私がため息をつくと、彼は私に気づいて顔をあげた。
「こんにちは」
「あなたも懲りないわね…」
ひょこりと立ち上がった彼にもう一度息をつく。玄関の扉を開けて入るように促すと、彼は「ありがとうございます」と微笑んだ。まったくこの狼は本当に律儀だ。
「ねぇ、明日もどうせ来るんでしょ」
淹れたお茶を差し出して尋ねると、彼はそれを受け取って「えぇ、まぁ」と答えた。
「足、見せて」
「え?足ですか?」
「そう。足。ほら、見せて」
狼さんが靴を脱ぐと、腫れこそおさまったものの青く痣になった足首が見えた。
「ねぇ、私が言った通りちゃんと冷やした?」
「はい。一応」
うーん。仕方ない。素人にはこれ以上どうしようもないし。やっぱり連れてくるかな。早い方がいいし。
「ねぇ、明日あなたを診てもらおうと思って人を頼んだの」
「え?」
「うちが昔からお世話になってる人で、怪我した動物くらいなら診れるっていうから、明日連れてこようと思うの。いいでしょ?」
「え、いや、いいですよ、そんな!」
「まぁ一応確認のために聞いてるだけで許可をもらうつもりはないんだけど。あなた医者にかかる気ないみたいだし」
「いや、本当に大丈夫ですって!」
「私が大丈夫じゃないの!」
狼さんがきょとんとする。
「そんな怪我されて、私が平気じゃないの…」
椅子に腰かける狼さんの足元にしゃがむと、痛々しそうな足首に手を伸ばす。青く痣になったそこに触れるのは憚られたけど、恐る恐る指で触れる。ひやりとして硬い肌の感触。やはり 痛いのだろう、一瞬頭上で息を呑んだのが聞こえて、ゆっくりやさしくそこを指でなぞった。
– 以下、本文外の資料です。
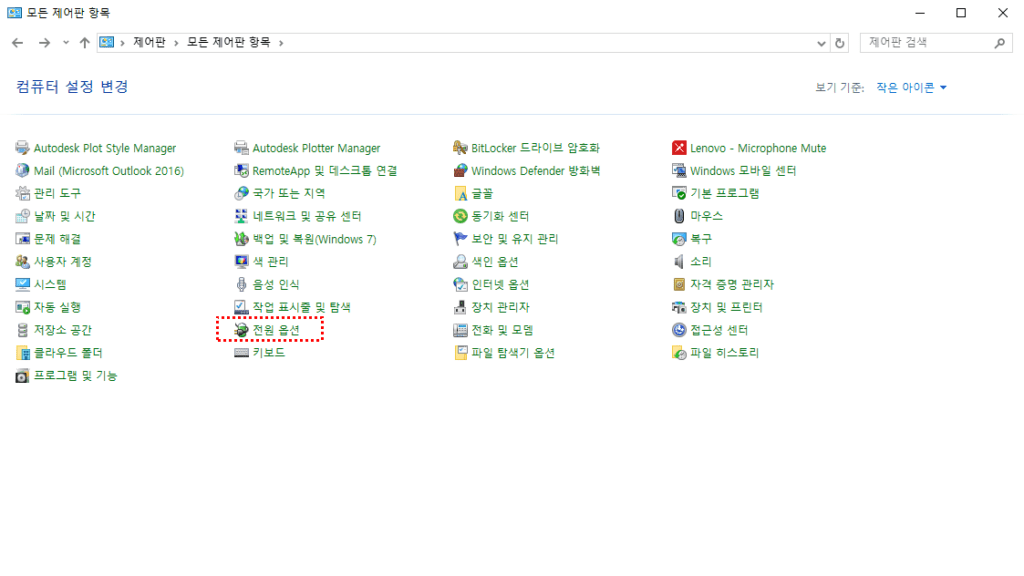The height and width of the screenshot is (576, 1024).
Task: Click the 키보드 icon
Action: pyautogui.click(x=241, y=353)
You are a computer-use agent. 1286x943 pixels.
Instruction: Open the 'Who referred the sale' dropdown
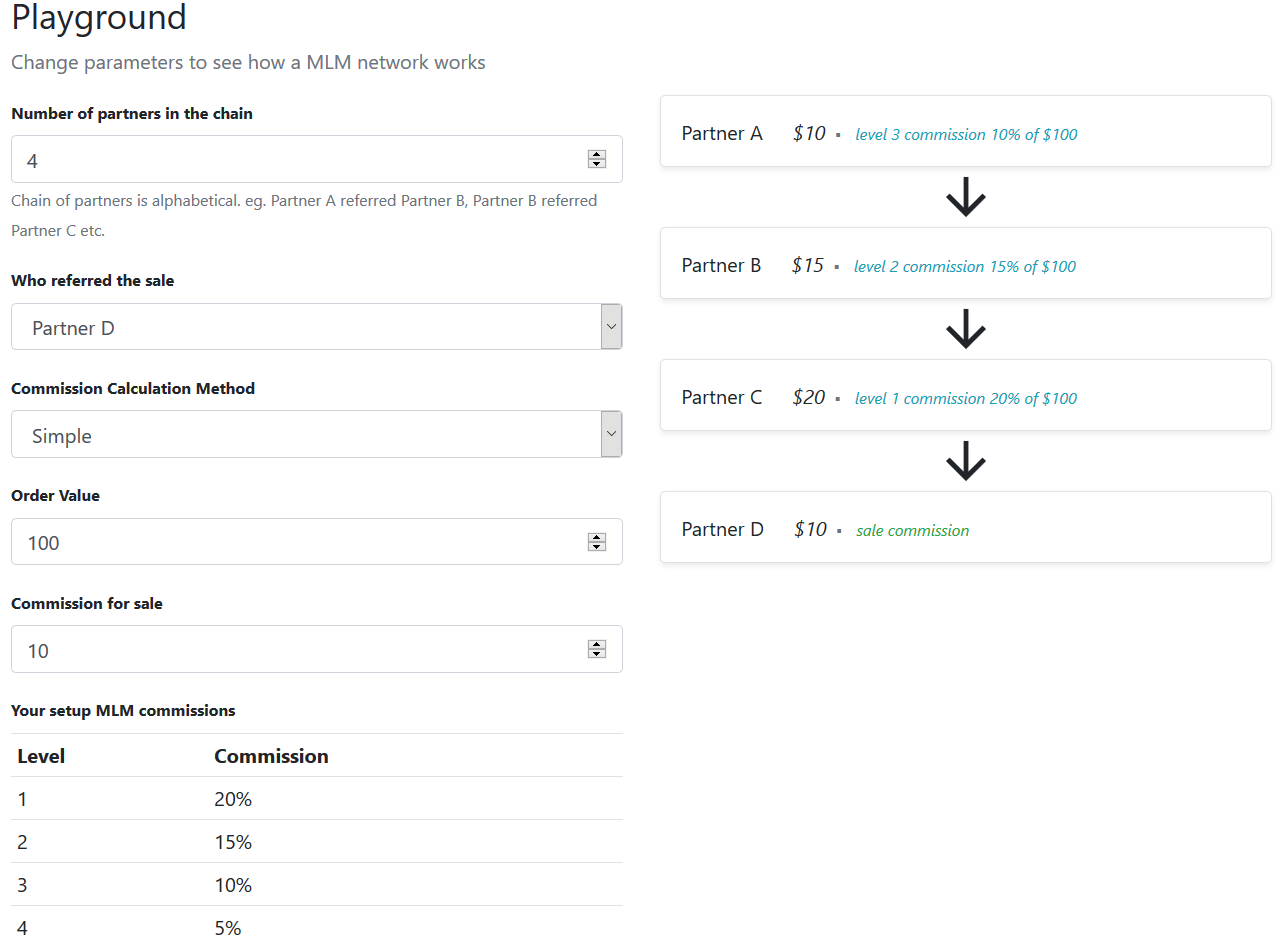tap(316, 327)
「小さい頃、よく私が怪我をするとね、母さんがおまじないをかけてくれたの。痛みはちっともよくならないのに、なんだかほっとしたのを覚えてる」
くるくると円を描くようにやさしく撫でる。私にはこの怪我を治せないから。
「…赤ずきんさんは本当に優しい人ですね」
ゆっくりなぞっていると、ふと上からぽつりと呟いたのが聞こえて、はっとする。
「そ、そんなんじゃないけど!私は別にっ…」
慌てて否定しようと顔を上げようとすると、ぽん、と頭の上に手が置かれた。そのままおでこの前髪のあたりをゆっくり撫でられる。
ぽかんとしてしまった私をよそに、狼さんは私の前髪の乱れを直す。
「あなたがそこまで言ってくれるのですから、大人しくお世話になりましょう」
ねっ。そう言って首を傾げる彼に、私はなぜか顔がかぁっと熱くなるのを感じた。